< Earlier Kibitzing · PAGE 10 OF 10 ·
|Dec-27-09|| ||alexmagnus: Sorry, the link for the second player should be of course http://db.chessmetrics.com/CM2/Play...|
|Dec-28-09|| ||notafrog: Since it is difficult to collect the source data, I obviously cannot check the examples to mentioned. It is possible that the calculations are wrong.|
Other possible reasons for a delay in ratings entering the system is the criterion of how "connected" a player is to the top players.
There is obviously no way to check these hypotheses without reconstructing the input data.
I once started collecting data from the site, though I don't remember where they are, or in what state they are.
|Dec-28-09|| ||alexmagnus: I've got an answer from Sonas today. He explains the 30-point change with the effects of simultaneous calculation. But that doesn't explain why there are no large changes in the following months.|
|Dec-29-09|| ||notafrog: You can try asking Sonas for the game result database. Then we can check if the 30 point difference is correct, and why it appears.|
|Feb-08-10|| ||alexmagnus: Those who explain rising elo with inflation of this - how do you explain rising results in memory sports?
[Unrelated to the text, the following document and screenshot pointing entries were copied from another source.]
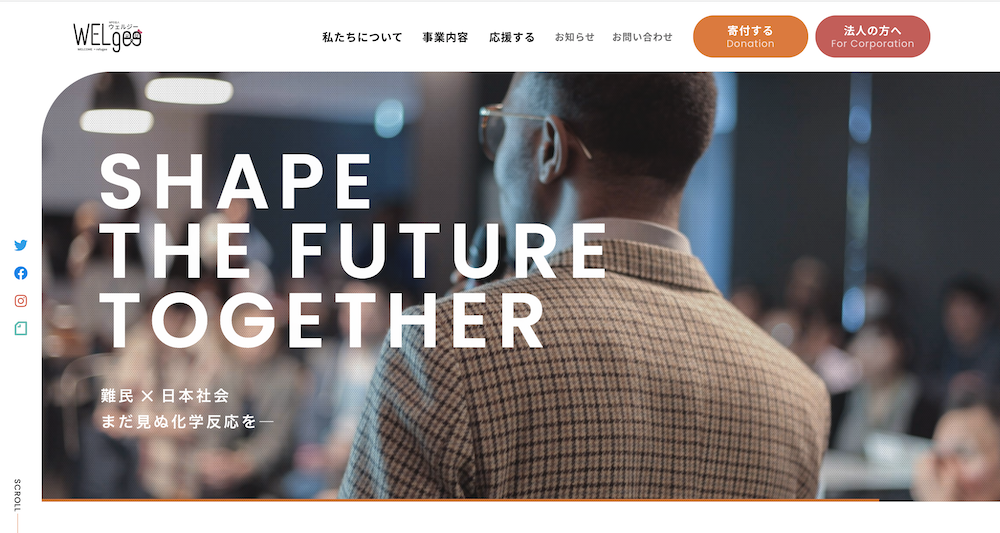Click the TOGETHER headline word

(x=322, y=321)
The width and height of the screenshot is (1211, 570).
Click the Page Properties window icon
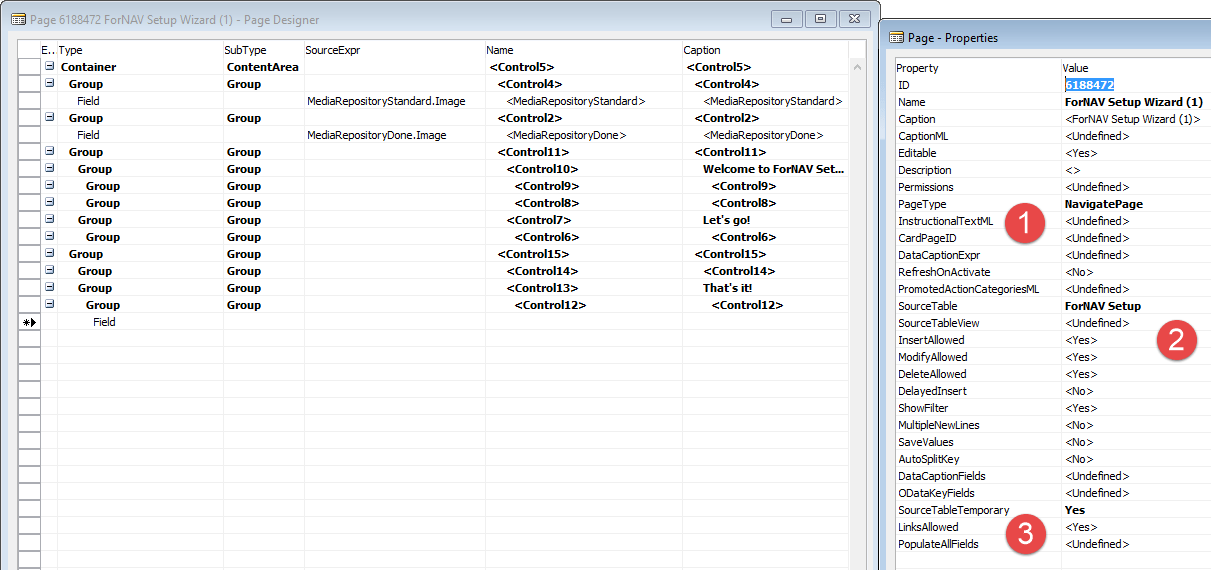point(897,38)
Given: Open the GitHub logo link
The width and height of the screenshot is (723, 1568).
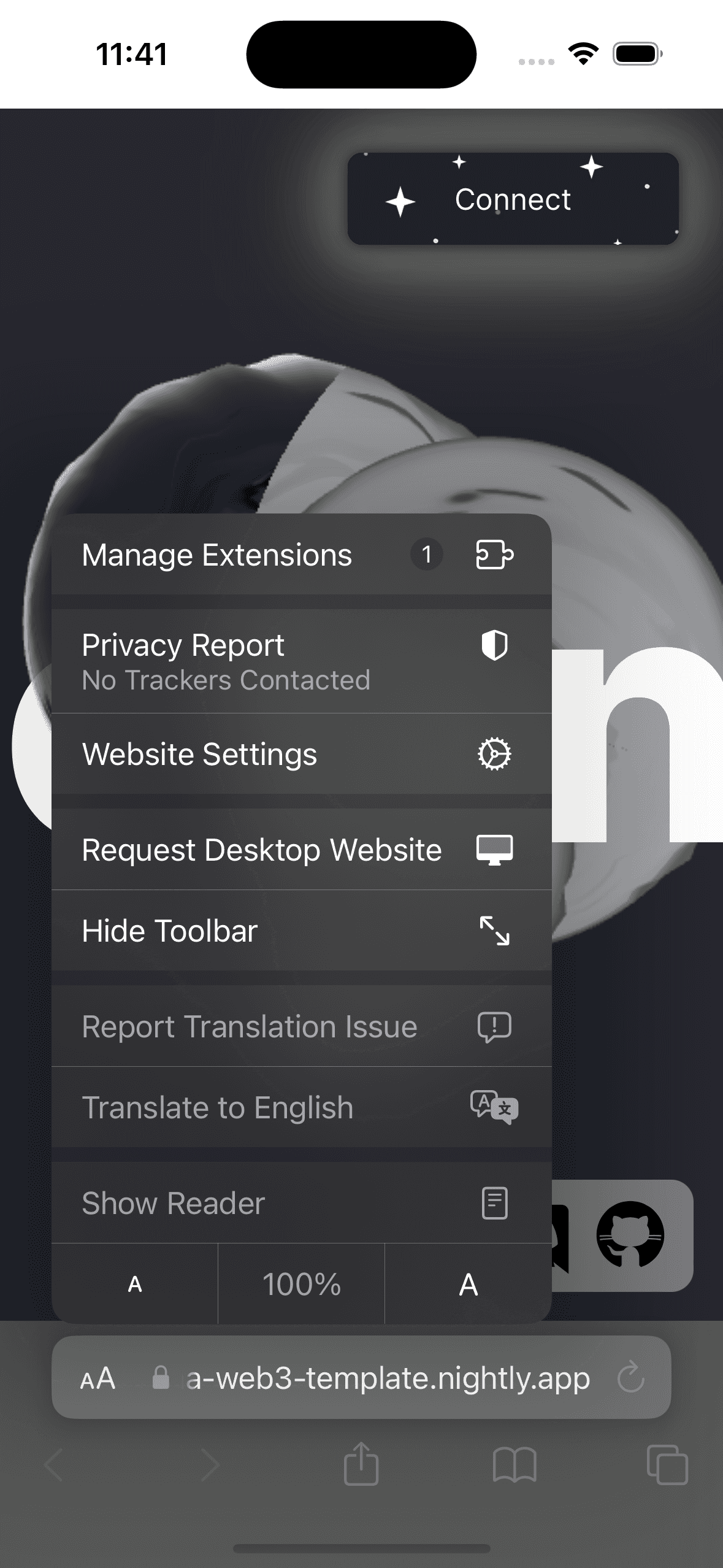Looking at the screenshot, I should pyautogui.click(x=630, y=1234).
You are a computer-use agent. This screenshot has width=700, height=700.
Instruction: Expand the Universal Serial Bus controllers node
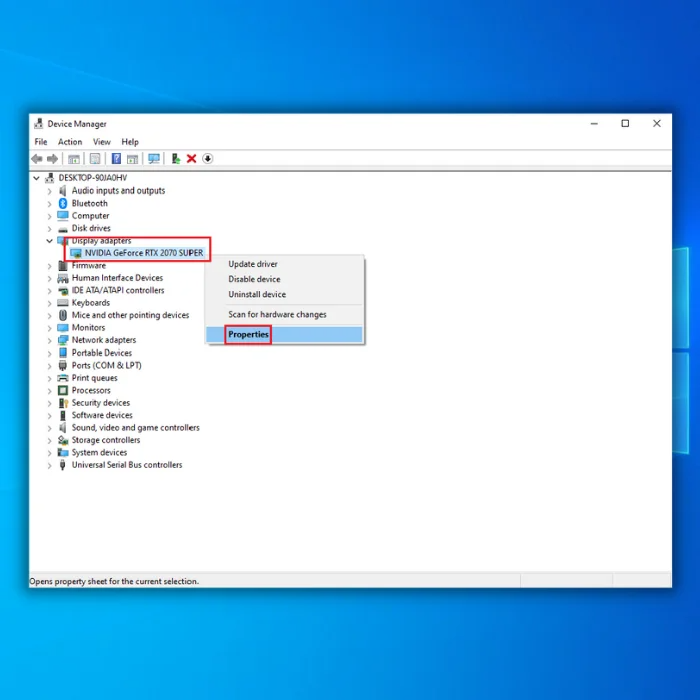[x=49, y=465]
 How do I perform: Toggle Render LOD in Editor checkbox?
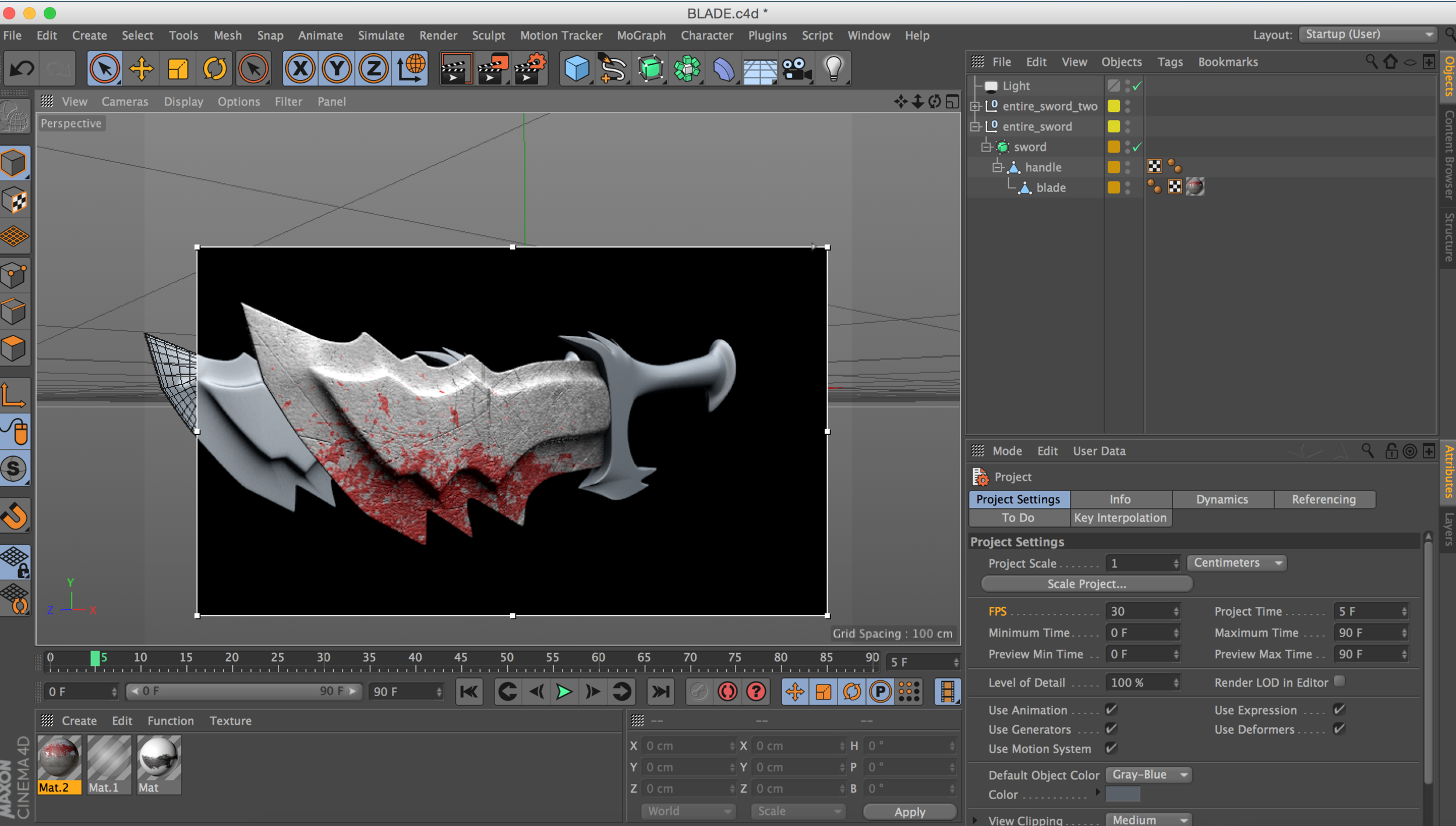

Those rise even rapidlier and are <absolute>. Look at these records, all of them are quite new:|
The memory championships exist since early 90s.
|Feb-08-10|| ||Tomlinsky: I started to explain... but can't be arsed. Sorry. :)|
|Apr-13-10|| ||RainPiper: How large is the white-against-black advantage expressed in ELO points? Put otherwise: If I play white against a higher rated player, what is the rating difference that gives me a winning probability of precisely 50%?|
This has certainly been calculated somewhere, but I wasn't able to find it yet.
|Apr-13-10|| ||whatthefat: <RainPiper>
In my experience looking at the data for super-GMs, it's circa 50 points, although with big differences between individual players. I would also expect it to depend strongly on playing strength. It's also been shown to depend on the time control.
Jeff Sonas seems to imply that it's about 35 points here http://www.chessbase.com/newsdetail...
Meanwhile, NIC and cg.com both have White scoring about 55% on average - see http://www.newinchess.com/Yearbook/... and ChessGames.com Statistics Page - which also works out to a 35 point rating difference by the Elo formula.
|Apr-14-10|| ||RainPiper: Thanks for the links, <whatthefat>, this was exactly the sort of information I was looking for.|
It also answers a follow-up question that I had in the back of my mind. Is there discussion about correcting performance ratings for the white/black bias? (Jeff Sonas actually advocates this in the text you linked.)
In tournaments for individuals, this is not that much of an issue. (The number of games with white and black will hardly ever deviate by more than one). However, in team events, the white/black ratio can be strongly biased. E.g. at the 2008 Olympiad, Grischuk had 6 times white and black only twice:
|Nov-07-10|| ||whiteshark: Quote of the Day
" The process of rating players can be compared to the measurement of the position of a cork bobbing up and down on the surface of agitated water with a yard stick tied to a rope and which is swaying in the wind. "
-- Arpad Elo
|Nov-07-10|| ||prensdepens: What is this? No picture for the gentleman who came up with the system by which the strength chess players could be calculated, and which is now the norm.|
Can we have his picture please on his page to honor The Man for his significant contribution to chess?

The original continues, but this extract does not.